> _EXERCISE MATERIAL_:
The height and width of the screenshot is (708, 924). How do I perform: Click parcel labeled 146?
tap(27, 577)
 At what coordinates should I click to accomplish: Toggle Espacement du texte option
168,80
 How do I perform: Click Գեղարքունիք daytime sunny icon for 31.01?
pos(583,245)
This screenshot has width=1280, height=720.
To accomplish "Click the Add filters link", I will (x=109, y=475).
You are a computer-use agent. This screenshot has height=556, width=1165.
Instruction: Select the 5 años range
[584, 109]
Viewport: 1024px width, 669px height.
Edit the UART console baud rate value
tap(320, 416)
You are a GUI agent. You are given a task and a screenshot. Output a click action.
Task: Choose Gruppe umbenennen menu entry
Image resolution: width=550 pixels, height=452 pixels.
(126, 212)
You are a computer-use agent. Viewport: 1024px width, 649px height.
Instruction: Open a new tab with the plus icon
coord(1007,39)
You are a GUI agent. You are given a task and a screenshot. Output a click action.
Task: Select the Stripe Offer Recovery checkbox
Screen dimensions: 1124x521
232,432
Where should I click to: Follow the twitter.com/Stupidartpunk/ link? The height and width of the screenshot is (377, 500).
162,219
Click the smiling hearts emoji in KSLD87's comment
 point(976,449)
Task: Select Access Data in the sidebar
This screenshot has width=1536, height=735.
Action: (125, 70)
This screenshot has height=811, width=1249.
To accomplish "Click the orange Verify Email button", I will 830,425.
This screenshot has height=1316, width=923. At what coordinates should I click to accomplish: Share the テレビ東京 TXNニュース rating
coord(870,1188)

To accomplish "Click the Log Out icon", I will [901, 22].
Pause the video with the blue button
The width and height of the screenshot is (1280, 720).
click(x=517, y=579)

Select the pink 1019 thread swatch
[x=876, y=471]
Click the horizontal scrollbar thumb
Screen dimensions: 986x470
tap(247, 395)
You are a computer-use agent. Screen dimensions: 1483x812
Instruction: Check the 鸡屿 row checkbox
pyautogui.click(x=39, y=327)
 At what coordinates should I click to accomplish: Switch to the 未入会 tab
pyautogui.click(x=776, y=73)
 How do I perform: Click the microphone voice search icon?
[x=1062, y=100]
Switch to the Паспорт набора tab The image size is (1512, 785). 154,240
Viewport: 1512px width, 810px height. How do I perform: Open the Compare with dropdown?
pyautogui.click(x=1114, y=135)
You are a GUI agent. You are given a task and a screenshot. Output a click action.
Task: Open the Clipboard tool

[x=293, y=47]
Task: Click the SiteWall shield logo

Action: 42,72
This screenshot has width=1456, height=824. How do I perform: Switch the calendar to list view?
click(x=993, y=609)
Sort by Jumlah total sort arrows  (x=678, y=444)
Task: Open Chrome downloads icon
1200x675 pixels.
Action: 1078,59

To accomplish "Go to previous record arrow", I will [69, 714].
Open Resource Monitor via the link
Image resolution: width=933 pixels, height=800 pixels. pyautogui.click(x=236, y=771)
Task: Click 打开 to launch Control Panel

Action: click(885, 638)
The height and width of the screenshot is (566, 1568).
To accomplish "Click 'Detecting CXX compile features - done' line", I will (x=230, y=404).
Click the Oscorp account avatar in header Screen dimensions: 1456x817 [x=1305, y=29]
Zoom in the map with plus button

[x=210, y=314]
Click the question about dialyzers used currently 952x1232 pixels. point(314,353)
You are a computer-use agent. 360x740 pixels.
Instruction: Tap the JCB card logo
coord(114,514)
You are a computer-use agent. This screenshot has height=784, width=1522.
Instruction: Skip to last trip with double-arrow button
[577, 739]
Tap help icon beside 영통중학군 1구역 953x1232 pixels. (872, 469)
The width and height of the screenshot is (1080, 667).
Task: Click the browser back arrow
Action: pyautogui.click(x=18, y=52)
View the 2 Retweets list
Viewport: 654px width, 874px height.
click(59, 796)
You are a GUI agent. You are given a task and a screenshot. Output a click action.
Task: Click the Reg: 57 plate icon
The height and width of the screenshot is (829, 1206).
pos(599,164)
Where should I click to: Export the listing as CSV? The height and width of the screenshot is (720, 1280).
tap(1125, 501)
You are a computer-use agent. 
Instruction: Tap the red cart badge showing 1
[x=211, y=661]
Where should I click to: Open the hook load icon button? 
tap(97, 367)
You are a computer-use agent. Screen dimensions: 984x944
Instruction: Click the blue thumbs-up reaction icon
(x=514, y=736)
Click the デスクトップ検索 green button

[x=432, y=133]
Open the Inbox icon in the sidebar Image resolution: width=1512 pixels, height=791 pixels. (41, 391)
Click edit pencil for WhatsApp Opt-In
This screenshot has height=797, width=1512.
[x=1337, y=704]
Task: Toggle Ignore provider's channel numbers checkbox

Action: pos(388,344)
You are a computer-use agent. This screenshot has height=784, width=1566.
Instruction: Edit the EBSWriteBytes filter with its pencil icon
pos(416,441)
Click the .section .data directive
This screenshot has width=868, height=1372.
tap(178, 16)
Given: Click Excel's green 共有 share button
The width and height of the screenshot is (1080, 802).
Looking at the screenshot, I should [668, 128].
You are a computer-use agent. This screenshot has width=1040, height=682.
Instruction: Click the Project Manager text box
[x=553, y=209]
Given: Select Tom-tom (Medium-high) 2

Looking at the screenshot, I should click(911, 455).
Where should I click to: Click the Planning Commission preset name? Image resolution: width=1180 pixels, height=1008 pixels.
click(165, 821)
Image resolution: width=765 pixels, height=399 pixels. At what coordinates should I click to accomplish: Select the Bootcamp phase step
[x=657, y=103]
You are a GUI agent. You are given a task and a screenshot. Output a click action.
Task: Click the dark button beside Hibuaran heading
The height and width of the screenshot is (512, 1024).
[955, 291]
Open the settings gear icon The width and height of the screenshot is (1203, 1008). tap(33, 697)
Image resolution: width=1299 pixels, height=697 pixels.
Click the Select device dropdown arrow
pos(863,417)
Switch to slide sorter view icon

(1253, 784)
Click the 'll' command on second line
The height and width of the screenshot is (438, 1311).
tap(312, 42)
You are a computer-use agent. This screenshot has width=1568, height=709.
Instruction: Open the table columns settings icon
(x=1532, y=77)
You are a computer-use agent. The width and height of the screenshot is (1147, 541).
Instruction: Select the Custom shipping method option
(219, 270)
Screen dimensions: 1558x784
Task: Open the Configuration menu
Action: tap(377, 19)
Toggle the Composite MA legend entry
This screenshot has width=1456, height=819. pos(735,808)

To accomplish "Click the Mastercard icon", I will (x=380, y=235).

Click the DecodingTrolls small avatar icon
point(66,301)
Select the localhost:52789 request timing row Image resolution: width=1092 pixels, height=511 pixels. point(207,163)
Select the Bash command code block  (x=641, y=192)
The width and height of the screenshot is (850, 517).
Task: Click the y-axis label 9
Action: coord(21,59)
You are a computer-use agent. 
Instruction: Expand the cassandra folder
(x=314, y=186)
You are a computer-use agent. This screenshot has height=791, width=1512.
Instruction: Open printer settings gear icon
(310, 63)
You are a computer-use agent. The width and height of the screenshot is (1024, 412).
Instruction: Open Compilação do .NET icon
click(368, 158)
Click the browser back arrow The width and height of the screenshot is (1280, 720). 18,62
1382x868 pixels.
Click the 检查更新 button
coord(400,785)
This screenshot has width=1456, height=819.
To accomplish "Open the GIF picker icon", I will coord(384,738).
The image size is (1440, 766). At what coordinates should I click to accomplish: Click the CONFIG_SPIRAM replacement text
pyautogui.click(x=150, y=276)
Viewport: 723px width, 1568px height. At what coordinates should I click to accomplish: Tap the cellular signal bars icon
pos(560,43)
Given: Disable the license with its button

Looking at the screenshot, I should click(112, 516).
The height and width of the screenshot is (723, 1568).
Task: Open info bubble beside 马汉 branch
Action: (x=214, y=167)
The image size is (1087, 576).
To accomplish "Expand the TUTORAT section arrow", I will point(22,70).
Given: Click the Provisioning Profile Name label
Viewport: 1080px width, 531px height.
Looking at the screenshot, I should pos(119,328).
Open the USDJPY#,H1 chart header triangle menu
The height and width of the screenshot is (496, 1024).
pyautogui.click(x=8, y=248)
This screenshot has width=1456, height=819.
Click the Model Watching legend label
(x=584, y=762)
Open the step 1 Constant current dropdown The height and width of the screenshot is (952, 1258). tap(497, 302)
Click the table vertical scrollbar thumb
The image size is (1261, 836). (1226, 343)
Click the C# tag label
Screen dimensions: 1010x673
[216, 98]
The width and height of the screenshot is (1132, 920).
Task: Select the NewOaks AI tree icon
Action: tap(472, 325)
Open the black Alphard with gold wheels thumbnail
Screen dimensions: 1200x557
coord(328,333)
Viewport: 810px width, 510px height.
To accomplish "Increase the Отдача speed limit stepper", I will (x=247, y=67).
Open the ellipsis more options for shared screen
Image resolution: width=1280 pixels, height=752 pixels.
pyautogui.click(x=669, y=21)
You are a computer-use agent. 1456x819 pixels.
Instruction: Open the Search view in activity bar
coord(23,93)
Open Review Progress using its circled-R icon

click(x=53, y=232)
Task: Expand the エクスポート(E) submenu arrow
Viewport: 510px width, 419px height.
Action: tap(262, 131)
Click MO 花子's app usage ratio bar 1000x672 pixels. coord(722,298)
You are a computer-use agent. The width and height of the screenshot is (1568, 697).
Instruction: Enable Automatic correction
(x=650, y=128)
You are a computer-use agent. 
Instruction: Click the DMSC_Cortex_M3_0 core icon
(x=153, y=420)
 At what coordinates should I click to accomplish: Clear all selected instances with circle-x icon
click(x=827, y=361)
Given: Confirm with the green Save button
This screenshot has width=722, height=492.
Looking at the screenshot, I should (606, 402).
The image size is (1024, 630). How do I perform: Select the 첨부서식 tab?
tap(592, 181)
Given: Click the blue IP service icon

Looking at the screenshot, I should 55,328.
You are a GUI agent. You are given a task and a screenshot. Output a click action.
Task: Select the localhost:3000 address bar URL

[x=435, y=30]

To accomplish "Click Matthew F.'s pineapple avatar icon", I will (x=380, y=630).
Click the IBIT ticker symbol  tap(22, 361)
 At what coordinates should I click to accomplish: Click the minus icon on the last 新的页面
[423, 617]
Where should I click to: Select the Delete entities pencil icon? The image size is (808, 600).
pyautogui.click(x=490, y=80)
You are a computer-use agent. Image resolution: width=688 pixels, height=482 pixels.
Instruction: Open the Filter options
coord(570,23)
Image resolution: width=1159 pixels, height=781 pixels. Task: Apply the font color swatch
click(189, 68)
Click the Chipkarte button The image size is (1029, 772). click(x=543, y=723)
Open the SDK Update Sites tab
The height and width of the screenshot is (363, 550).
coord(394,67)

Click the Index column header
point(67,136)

> _REQUIRED WORK_:
Rewrite every line from the start of the items through the line that contains "coord(1007,39)", requests included. In each coordinate answer, increase every number by 75.

> _RESPONSE_:
The height and width of the screenshot is (708, 924). How do I perform: Click parcel labeled 146?
tap(102, 652)
 At what coordinates should I click to accomplish: Toggle Espacement du texte option
243,155
 How do I perform: Click Գեղարքունիք daytime sunny icon for 31.01?
pos(658,320)
This screenshot has width=1280, height=720.
To accomplish "Click the Add filters link", I will (x=184, y=550).
You are a computer-use agent. This screenshot has height=556, width=1165.
Instruction: Select the 5 años range
[659, 184]
Viewport: 1024px width, 669px height.
Edit the UART console baud rate value
tap(395, 491)
You are a GUI agent. You are given a task and a screenshot. Output a click action.
Task: Choose Gruppe umbenennen menu entry
Image resolution: width=550 pixels, height=452 pixels.
(201, 287)
You are a computer-use agent. Viewport: 1024px width, 649px height.
Instruction: Open a new tab with the plus icon
coord(1082,114)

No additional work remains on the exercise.